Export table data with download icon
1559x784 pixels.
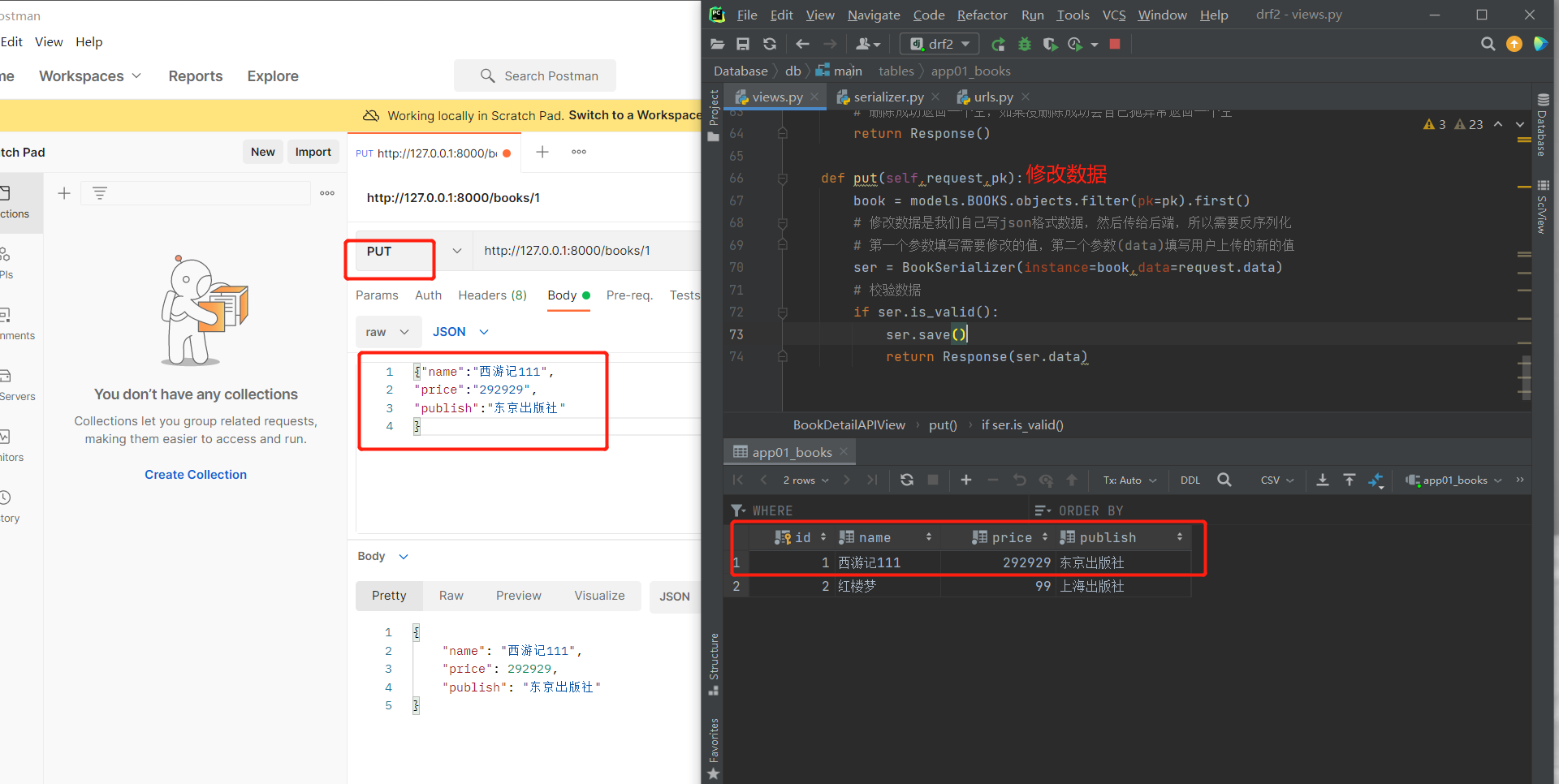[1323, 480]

* * *

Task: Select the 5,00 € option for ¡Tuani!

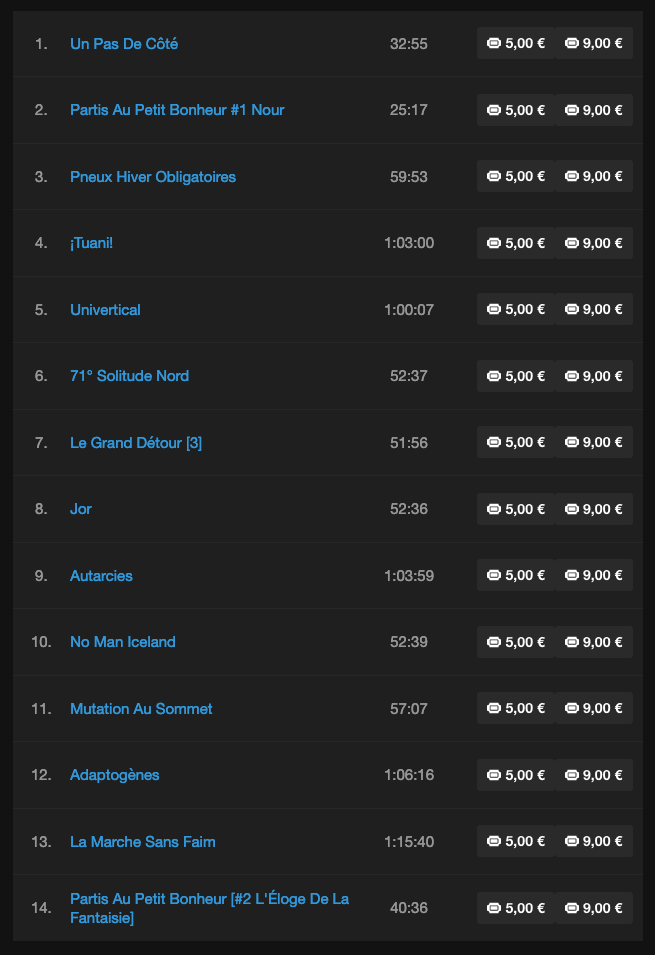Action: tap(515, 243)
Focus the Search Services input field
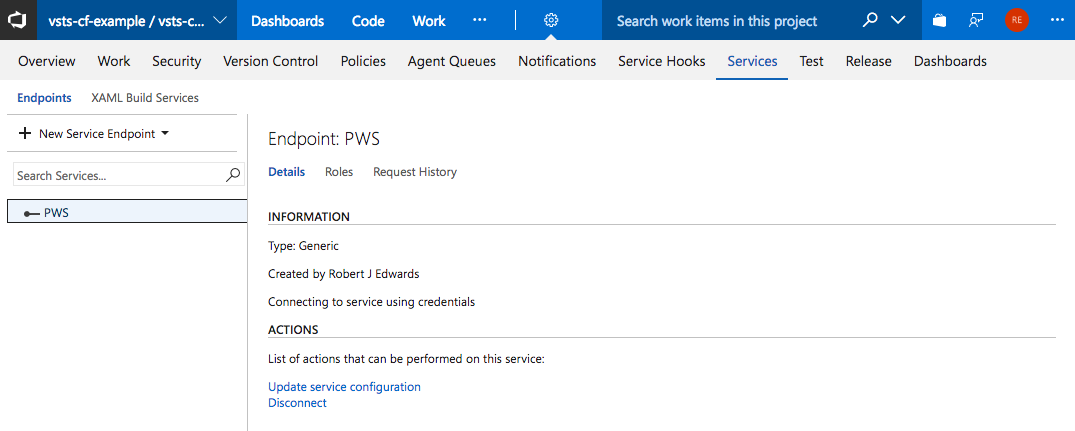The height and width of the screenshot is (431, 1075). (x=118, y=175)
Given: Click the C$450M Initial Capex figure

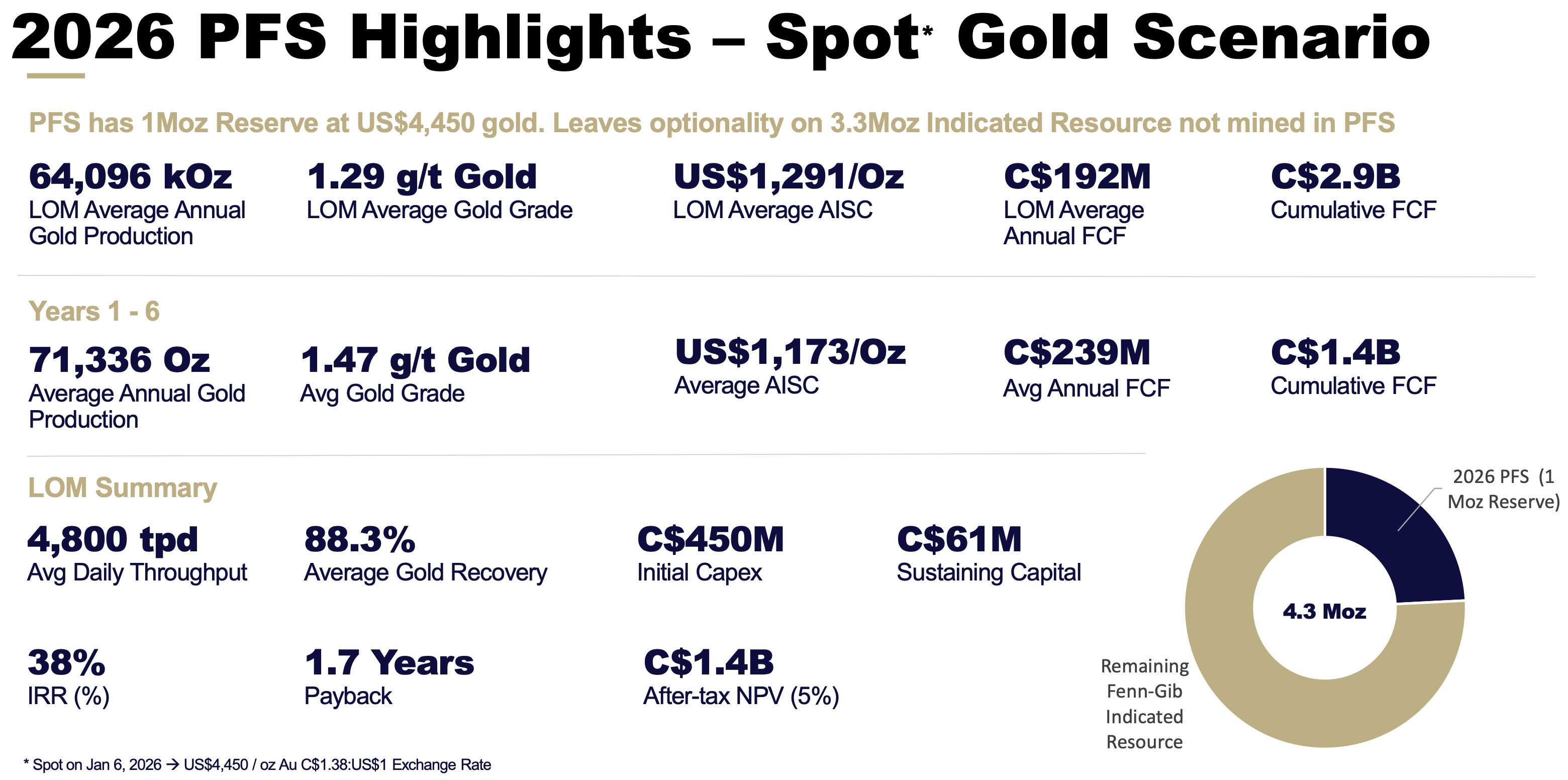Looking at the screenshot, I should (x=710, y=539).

* * *

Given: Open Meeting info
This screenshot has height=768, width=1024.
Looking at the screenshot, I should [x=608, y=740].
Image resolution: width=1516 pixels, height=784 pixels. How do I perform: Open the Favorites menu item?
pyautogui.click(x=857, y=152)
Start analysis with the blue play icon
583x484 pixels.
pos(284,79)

_Requirement:_ Count the lines above that contain the string "pixels", matching case exactly, and give only the number.

_Written reply:_ 3